Native murine perilipin 5 also forms high-density structures of a discrete size. Heart (A) and liver (B) samples from fasted 8–10 male C57/Bl6 mice were subjected to ultracentrifugation using extended discontinuous sucrose density gradients (0–60%) and examined using non-denaturing gradient gel electrophoresis as described in Fig. 2. Immunoblots were probed with anti-perilipin 5 antibodies. The approximate density at which staining was observed (d = 1.10–1.17 g/ml) and size of the bands (~ 575 kDa) was indistinguishable from those observed in the CHO model system. n = 5 animals, representative blots shown.

Fig. 8

The small, dense perilipin 5 structures are also coated with perilipin 3 and have a lipid core. A. Mouse liver samples from fraction 7 of gradients shown in Fig. 7 were treated with 100 units of Candida rugosa lipase, 1% Tween-20, or 1% Triton-X-100 for 1 h and subjected to non-denaturing gradient gel electrophoresis and immunoblotting as previously described. The panel on the left was probed with an anti-perilipin 5 antibody while the panel on the right was probed with an anti-perilipin 3 antibody. Both sets of samples had banding apparent at 575 kDa. An additional band was seen migrating at approximately 300 kDa in blots probed with anti-perilipin 3 antibody (but not perilipin 5). Treatment with lipase ablated the perilipin 5 coated particles seen migrating at 575 kDa. Treatment with Tween-20 caused a shift in the 575 kDa band, however no change was seen in the Triton treated samples (n = 4, representative blots shown). B. CHO cells were transiently transfected with cDNA fusion constructs coding for both perilipin-5-3xFLAG and perilipin-3-EGFP. Post nuclear supernatants were prepared and experiments were performed as previously described. Blots were first detected using anti-GFP antibody, then stripped and reprobed with anti-FLAG antibody. Under these conditions the predominant band was observed at 300 kDa with a minor band seen at 575. Both proteins migrated to the same region of the gel.
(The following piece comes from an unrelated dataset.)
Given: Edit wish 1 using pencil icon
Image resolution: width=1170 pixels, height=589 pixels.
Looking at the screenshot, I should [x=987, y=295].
Treatment with lipase eliminated these bands (n = 4, representative blots shown). C. To determine if perilipin 3 was found on the same particle as perilipin 5, post nuclear supernatants were immunoprecipitated with an anti-FLAG antibody as previously described. The perilipin 3-GFP fusion protein was detected in the precipitate by probing with either anti-perilipin-3 or anti-GFP (data not shown). D. To confirm that lipase treatment would degrade the core of triacylglycerol rich particles, plasma samples were analyzed following treatment with tween-20 or lipase and analyzed using agarose gel electrophoresis as described in Methods. Treatment of samples with lipase degraded triacylglycerol rich lipoproteins but not cholesteryl ester rich lipoproteins.